Navigating into the realm of
Non-Supersymmetric String Theories

Abstract

For more than two decades, remarkable progress has been made in the construction of supersymmetric Standard Model-like theories from the heterotic string theory. In particular, considerable effort has been invested in studying the abundant phenomenological features of heterotic strings exhibiting N = 1 spacetime supersymmetry. At the same time, their non-supersymmetric counterparts have received little attention on the grounds that strings which do not exhibit spacetime supersymmetry admit large one-loop dilaton tadpoles, and are therefore unstable. Nonetheless, in this epoch of data acquisition from high-luminosity experiments, the observational absence of supersymmetry is striking.
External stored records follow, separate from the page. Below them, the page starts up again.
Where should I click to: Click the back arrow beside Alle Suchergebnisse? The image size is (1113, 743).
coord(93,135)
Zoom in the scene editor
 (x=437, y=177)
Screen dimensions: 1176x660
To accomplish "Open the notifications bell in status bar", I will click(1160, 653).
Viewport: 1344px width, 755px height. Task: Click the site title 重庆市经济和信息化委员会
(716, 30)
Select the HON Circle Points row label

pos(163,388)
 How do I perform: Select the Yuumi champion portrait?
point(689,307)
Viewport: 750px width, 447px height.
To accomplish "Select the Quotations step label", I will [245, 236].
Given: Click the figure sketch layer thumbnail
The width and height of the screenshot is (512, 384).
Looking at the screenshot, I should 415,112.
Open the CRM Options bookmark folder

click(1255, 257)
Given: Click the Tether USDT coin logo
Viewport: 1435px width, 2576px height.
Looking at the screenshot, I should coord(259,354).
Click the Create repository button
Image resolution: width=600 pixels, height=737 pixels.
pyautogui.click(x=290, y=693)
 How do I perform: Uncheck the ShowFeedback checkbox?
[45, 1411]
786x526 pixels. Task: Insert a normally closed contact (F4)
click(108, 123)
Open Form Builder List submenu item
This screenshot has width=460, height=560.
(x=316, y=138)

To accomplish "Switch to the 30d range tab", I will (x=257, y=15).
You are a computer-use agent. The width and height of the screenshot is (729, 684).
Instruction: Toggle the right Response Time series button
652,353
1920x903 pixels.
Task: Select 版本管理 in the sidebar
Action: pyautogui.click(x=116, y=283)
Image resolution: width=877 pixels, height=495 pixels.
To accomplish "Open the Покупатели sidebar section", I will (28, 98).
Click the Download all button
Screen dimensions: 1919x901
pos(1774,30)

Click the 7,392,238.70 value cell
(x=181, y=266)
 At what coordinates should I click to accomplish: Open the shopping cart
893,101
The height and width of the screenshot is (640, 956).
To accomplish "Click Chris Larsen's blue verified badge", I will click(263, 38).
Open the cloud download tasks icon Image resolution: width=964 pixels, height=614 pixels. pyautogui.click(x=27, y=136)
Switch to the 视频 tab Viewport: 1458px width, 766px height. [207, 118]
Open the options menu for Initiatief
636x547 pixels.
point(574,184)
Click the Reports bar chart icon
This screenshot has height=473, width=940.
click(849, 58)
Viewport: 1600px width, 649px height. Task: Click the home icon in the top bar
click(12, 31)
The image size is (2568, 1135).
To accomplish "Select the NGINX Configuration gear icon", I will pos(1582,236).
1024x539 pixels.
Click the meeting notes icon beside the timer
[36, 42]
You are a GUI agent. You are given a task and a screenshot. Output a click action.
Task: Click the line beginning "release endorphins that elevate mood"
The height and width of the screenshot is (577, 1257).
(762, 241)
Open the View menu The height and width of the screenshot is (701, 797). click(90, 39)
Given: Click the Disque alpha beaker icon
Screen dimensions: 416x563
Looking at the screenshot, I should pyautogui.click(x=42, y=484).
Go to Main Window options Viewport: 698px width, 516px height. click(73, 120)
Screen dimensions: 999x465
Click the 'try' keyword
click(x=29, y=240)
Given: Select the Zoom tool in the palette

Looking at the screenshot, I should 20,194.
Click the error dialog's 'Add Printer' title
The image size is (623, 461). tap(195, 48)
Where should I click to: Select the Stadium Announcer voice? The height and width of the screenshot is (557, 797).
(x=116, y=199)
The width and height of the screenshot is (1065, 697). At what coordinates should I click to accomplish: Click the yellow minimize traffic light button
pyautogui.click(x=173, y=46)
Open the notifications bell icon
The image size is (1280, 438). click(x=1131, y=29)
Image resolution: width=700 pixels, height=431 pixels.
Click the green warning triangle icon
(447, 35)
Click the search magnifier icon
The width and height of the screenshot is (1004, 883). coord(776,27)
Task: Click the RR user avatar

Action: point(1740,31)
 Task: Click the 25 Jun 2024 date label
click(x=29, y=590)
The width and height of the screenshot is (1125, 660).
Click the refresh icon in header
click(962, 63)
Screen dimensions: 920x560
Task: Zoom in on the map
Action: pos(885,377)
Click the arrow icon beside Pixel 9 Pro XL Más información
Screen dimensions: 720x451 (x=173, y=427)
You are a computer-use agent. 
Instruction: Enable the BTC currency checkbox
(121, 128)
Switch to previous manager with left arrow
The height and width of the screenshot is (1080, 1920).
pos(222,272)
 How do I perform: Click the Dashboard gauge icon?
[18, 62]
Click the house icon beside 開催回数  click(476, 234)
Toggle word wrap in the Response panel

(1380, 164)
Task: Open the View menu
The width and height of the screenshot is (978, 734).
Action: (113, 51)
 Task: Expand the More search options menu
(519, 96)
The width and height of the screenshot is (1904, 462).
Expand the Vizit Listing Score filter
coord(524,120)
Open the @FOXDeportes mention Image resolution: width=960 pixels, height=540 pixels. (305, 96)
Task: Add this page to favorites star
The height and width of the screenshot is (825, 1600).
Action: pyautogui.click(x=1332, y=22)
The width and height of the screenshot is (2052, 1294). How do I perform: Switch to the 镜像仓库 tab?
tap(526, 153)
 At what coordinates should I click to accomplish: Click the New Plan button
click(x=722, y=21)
Consequently, non-supersymmetric theories receive a profound interest in the particle physics community. In this thesis,
a class of non-supersymmetric, tachyon-free, four-dimensional string models is constructed via a string generalisation of Scherk-Schwarz compactification. Such models demonstrate greatly enhanced finiteness and stability properties, and exhibit some general features on their mass spectra, the behaviour of the one-loop cosmological constant and their interpolation properties. Special attention is paid to how from an exponentially suppressed one-loop cosmological constant, and therefore from an almost vanishing dilaton tadpole, finiteness and
stability ensue. The existence of such models is characterised by prominent phenomenological features which involve their natural energy scales, particle-charge
assignments, and the magnitudes of the associated Yukawa couplings and scalar masses. A radical result is the existence of Standard Model-like theories emerging
as the low energy limit of non-supersymmetric strings; there are no light superpartners and supersymmetry is absent at all energy scales.